There’s currently scant legislation governing the collection and use of data in the context of real estate. Owners and landlords typically purchase and install tech products and platforms without notifying tenants in advance or discussing potential harms with them — and sometimes without ever letting them know.
In New York City, for example, rent-stabilized tenants at the Atlantic Plaza Towers in Brownsville were subjected to a facial recognition security system from a third-party vendor. Elsewhere in the city, a tenant in Hell’s Kitchen sued his landlord on the grounds that a keyless system was too complicated and he feared his movements would be tracked through the technology.
Residents and local elected officials have been quick to rail against these types of systems. Last October, the New York City Council proposed regulation that would force landlords to provide tenants with traditional metal keys for entering their buildings and apartments. The tenant in Hell’s Kitchen secured the right to physical keys for himself and his neighbors in May, after suing his landlord.
Landlord Tech Watch aims to offer tenants and researchers a better sense of the scope and scale of technology currently in use — like cameras, payment platforms, and screening tools. The site includes examples of different types of tech and lists specific harms associated with each type, along with a deployment map that indicates where such tech is being used and a survey that encourages people to share their experience with the installation and use of such technology.
Residents at 406 West 129th Street in Manhattan have already used Landlord Tech Watch to report that intercoms from GateGuard have been installed at buildings without their permission. (CNET recently reported that GateGuard has been pitching its technology to landlords in New York as a way to sidestep rent-control regulations.) At 61 Wyckoff Ave in Brooklyn, a tenant claims the landlord recently replaced traditional buzzers with camera-equipped electronic buzzers.
“Facial and movement recognition cameras made by the Israeli-based FST21 [have been installed in our building],” a resident of New York’s 10 Monroe Street wrote. “This came after Hurricane Sandy inflicted damage on the building. The landlord then installed this without our consent … We don’t know what happens with the data being collected about us. It also doesn’t work well, and we all have to do humiliating dances to be recognized by it.”
The Landlord Tech Watch website notes that tech can be used to perform potentially prejudicial background, income, and credit checks on prospective tenants. While there’s no comprehensive registry of tenant screening companies, there are estimated to be over 2,000 in the U.S. (Last year, the U.S. Department of Housing and Urban Development began circulating rules that would make it harder for tenants to sue landlords when algorithms disproportionately deny housing to people of color.) Virtual property management platforms might also prevent tenants from communicating with their actual landlords or property managers, resulting in neglect. And flawed or biased AI security systems could target and potentially endanger tenants.

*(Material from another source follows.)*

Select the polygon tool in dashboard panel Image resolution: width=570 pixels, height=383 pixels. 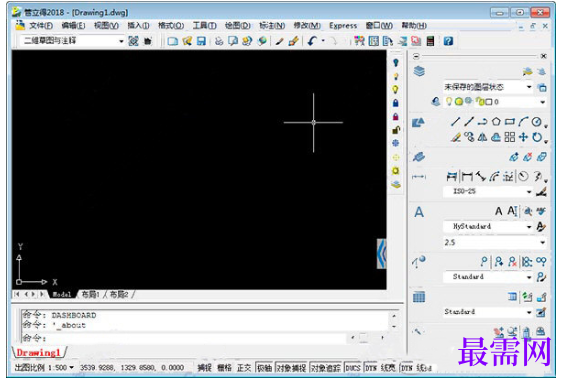(497, 122)
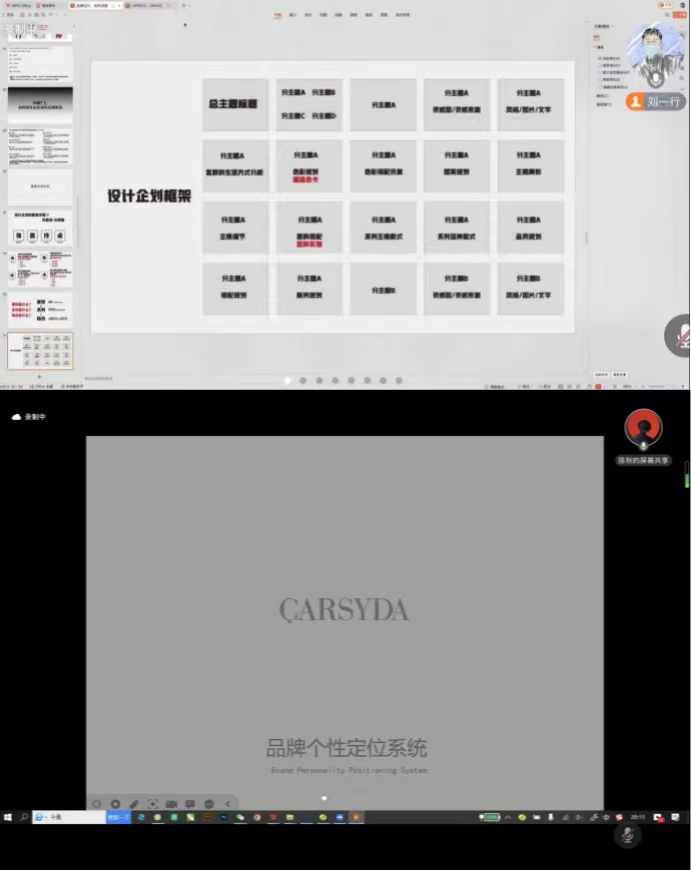Image resolution: width=691 pixels, height=870 pixels.
Task: Open the 插入 ribbon tab
Action: coord(293,15)
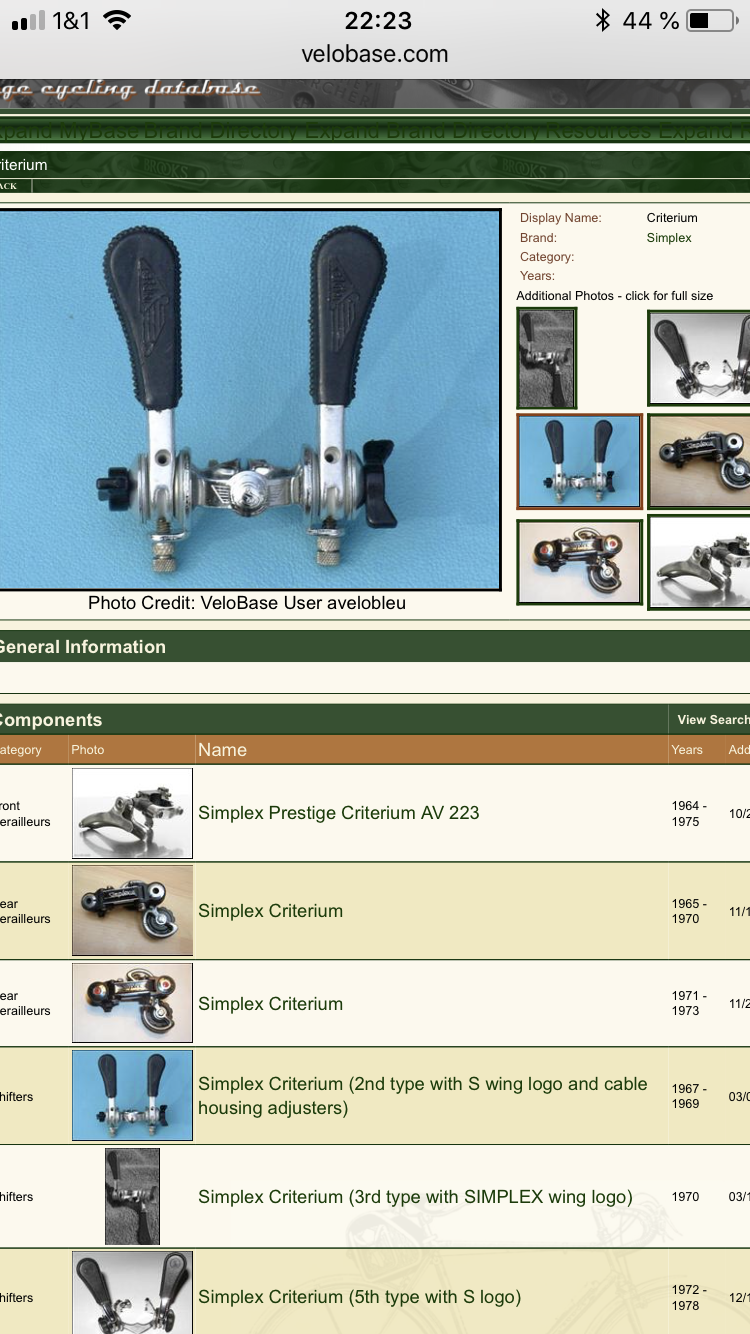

Consider facial recognition technology, which countless studies have shown to be susceptible to bias. A study last fall by University of Colorado, Boulder researchers showed that AI from Amazon, Clarifai, Microsoft, and others maintained accuracy rates above 95% for cisgender men and women but misidentified trans men as women 38% of the time. Separate benchmarks of major vendors’ systems by the Gender Shades project and the National Institute of Standards and Technology (NIST) suggest that facial recognition technology exhibits racial and gender bias and facial recognition programs can be wildly inaccurate, misclassifying people upwards of 96% of the time. Installing facial recognition technology as part of a screening or entry system could potentially put individuals at risk of being misidentified by police or other authorities.